Begin Records

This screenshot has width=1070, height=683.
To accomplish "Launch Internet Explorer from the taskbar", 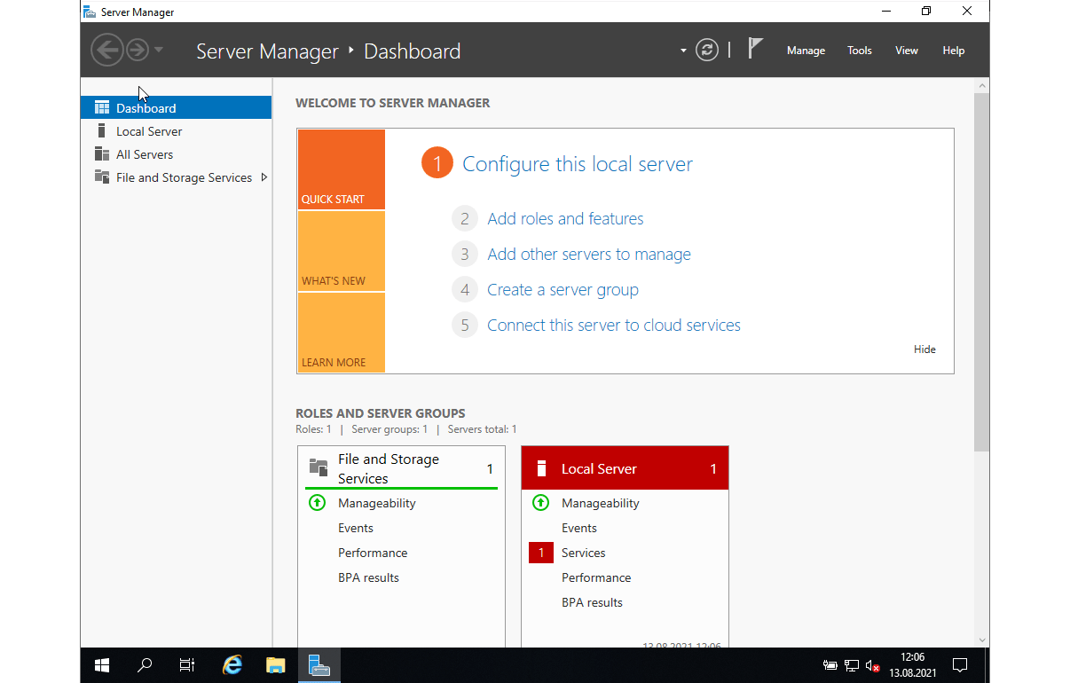I will (232, 664).
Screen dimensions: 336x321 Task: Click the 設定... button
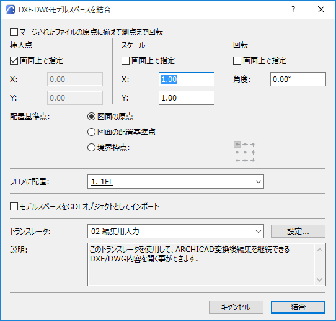[298, 232]
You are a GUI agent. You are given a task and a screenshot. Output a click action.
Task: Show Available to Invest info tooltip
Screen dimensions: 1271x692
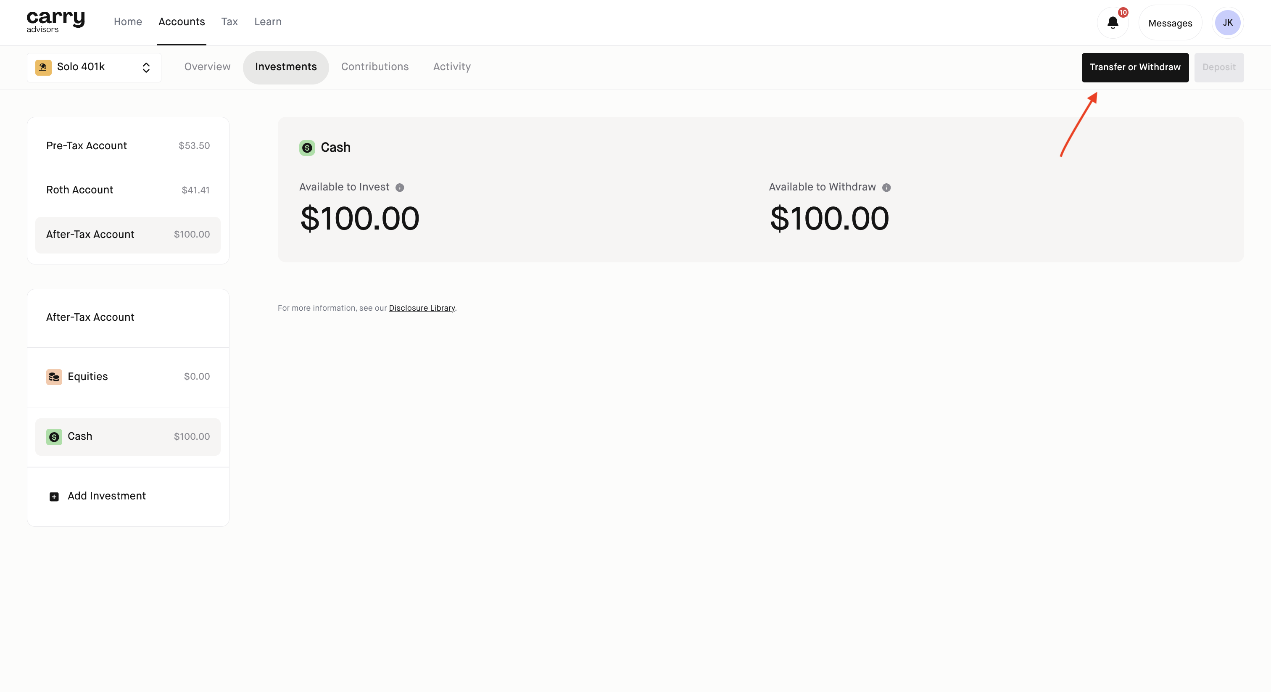coord(400,188)
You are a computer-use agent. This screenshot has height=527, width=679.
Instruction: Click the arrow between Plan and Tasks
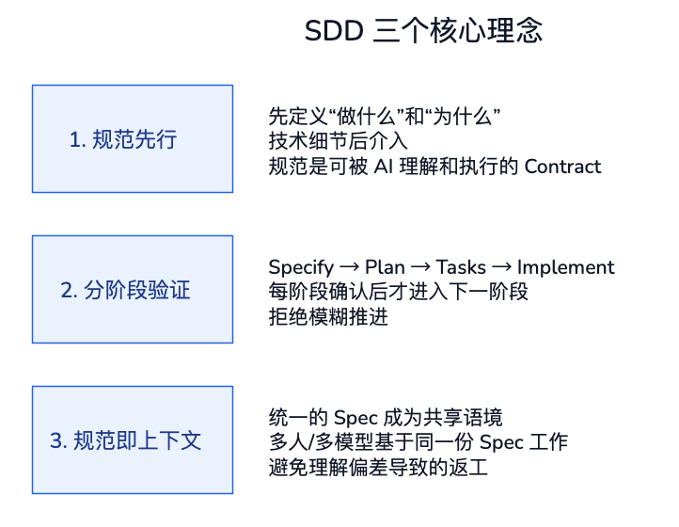[420, 268]
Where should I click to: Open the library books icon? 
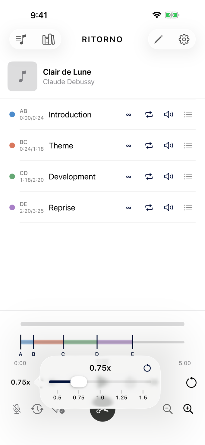click(48, 39)
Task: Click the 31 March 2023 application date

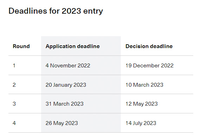Action: coord(65,104)
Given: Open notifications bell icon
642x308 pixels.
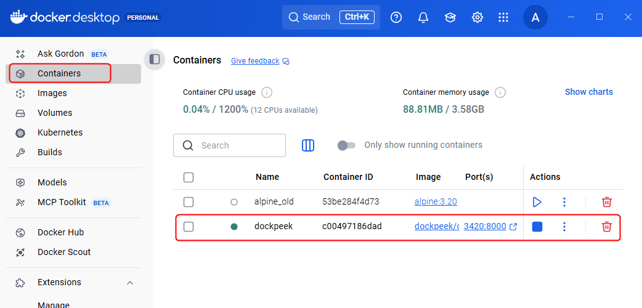Looking at the screenshot, I should [x=423, y=17].
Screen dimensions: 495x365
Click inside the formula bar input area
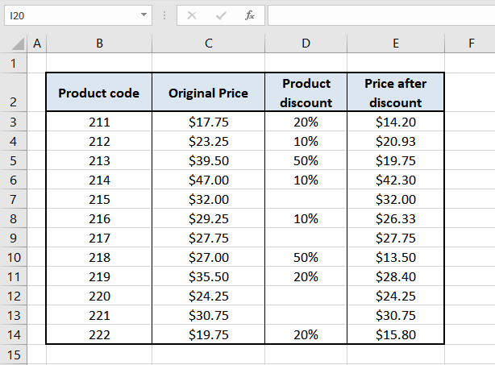click(x=379, y=15)
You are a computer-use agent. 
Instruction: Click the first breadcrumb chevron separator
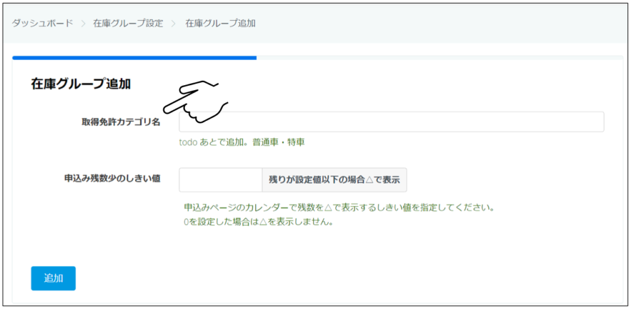point(83,23)
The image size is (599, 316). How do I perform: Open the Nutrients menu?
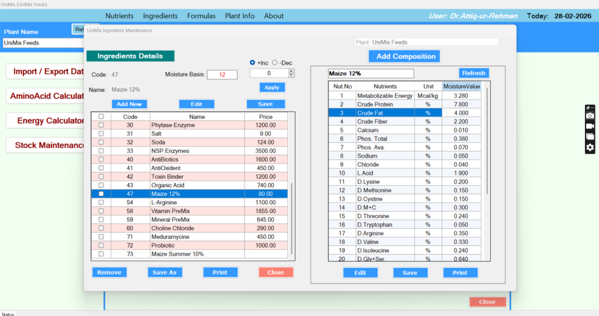pos(119,16)
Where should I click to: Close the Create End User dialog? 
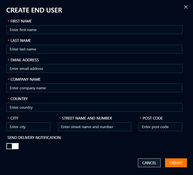186,7
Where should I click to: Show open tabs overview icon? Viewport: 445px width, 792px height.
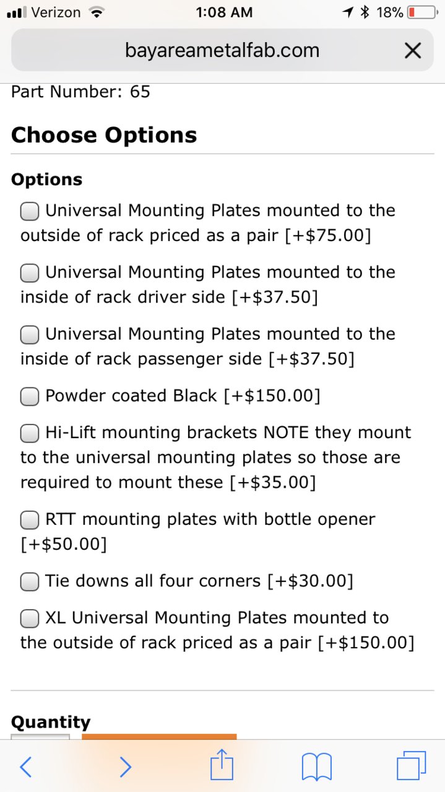(412, 766)
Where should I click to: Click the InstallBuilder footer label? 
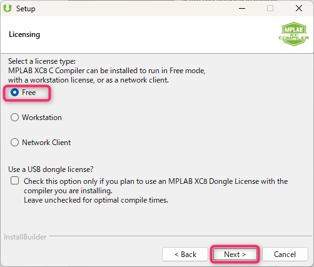click(25, 237)
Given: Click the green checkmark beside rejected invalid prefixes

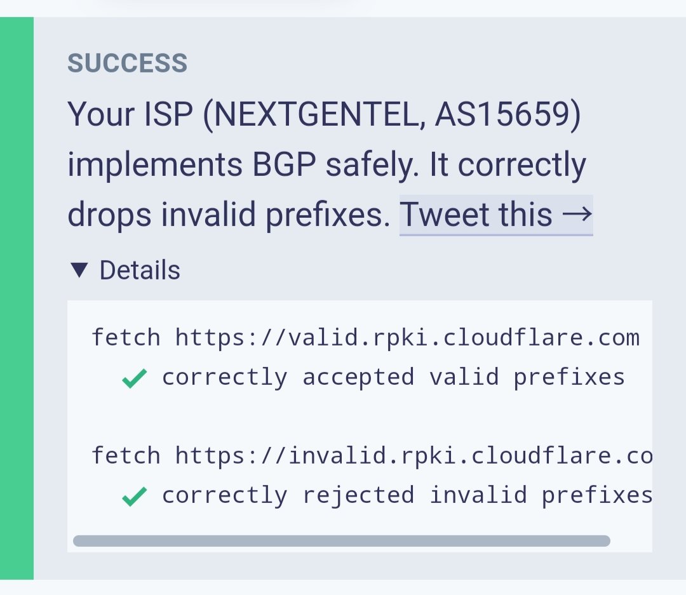Looking at the screenshot, I should click(x=134, y=497).
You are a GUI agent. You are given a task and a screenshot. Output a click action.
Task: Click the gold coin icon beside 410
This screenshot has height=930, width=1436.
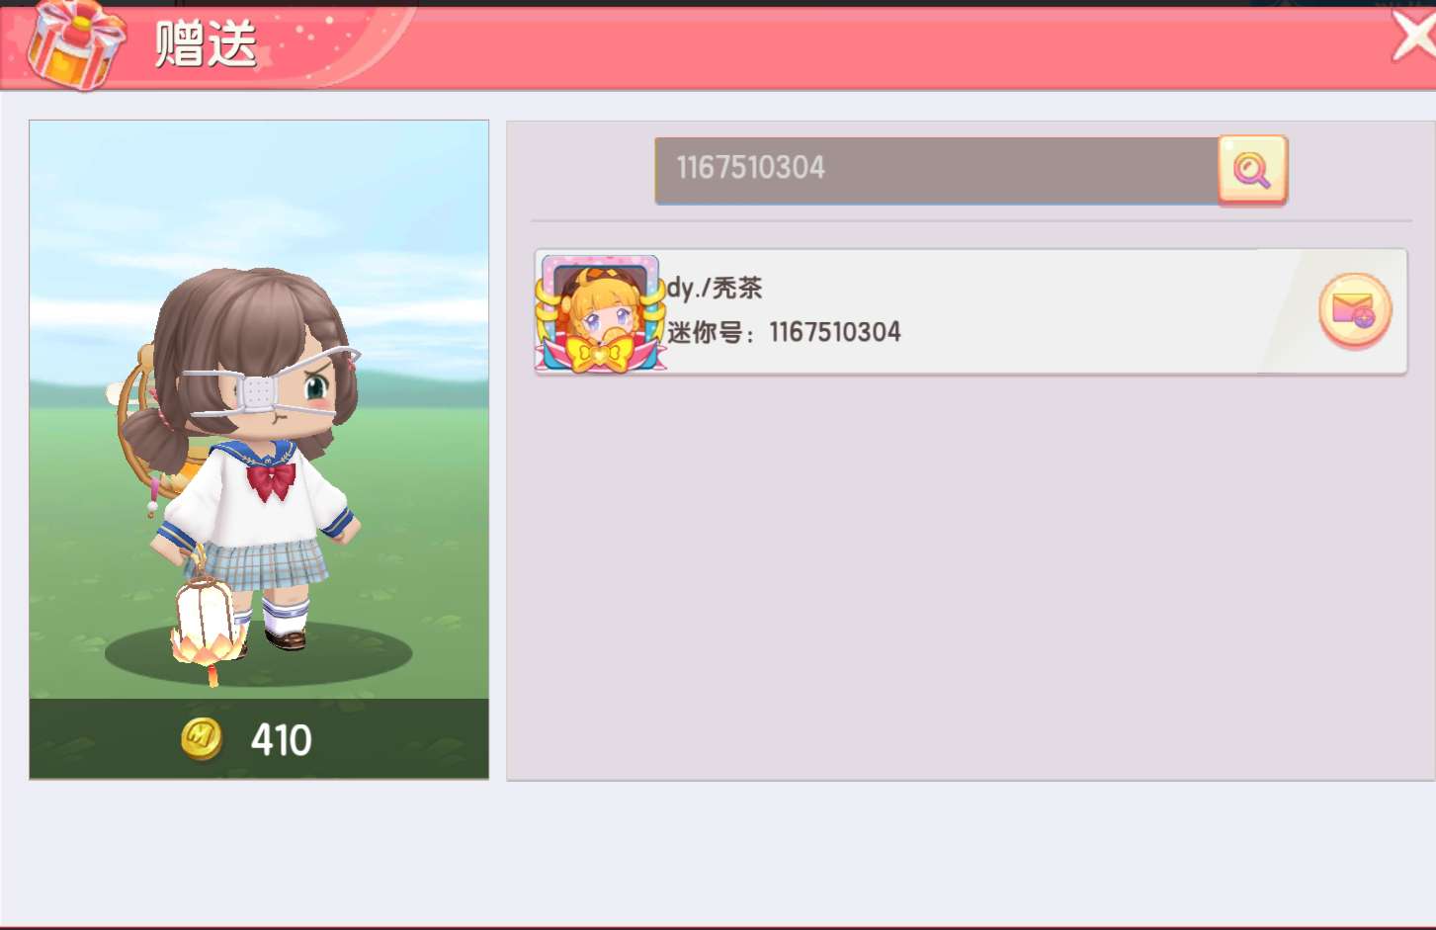(x=203, y=739)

End Records

◆ **Given task**
Write out the entries above, from the line with "Screen dimensions: 336x321" up to and including the line with "click(x=379, y=15)", leaving the pictures out of your answer.

◆ **Written response**
Screen dimensions: 336x321 Task: Click the 設定... button
[298, 232]
You are a GUI agent. You are given a task and a screenshot. Output a click action.
Task: Show Available to Invest info tooltip
Screen dimensions: 1271x692
coord(400,188)
You are a computer-use agent. This screenshot has height=527, width=679.
Instruction: Click the arrow between Plan and Tasks
[420, 268]
Where should I click to: Open the library books icon? 
click(48, 39)
Task: Click the 31 March 2023 application date

Action: coord(65,104)
Given: Open notifications bell icon
642x308 pixels.
Looking at the screenshot, I should [x=423, y=17].
Screen dimensions: 495x365
Click inside the formula bar input area
click(x=379, y=15)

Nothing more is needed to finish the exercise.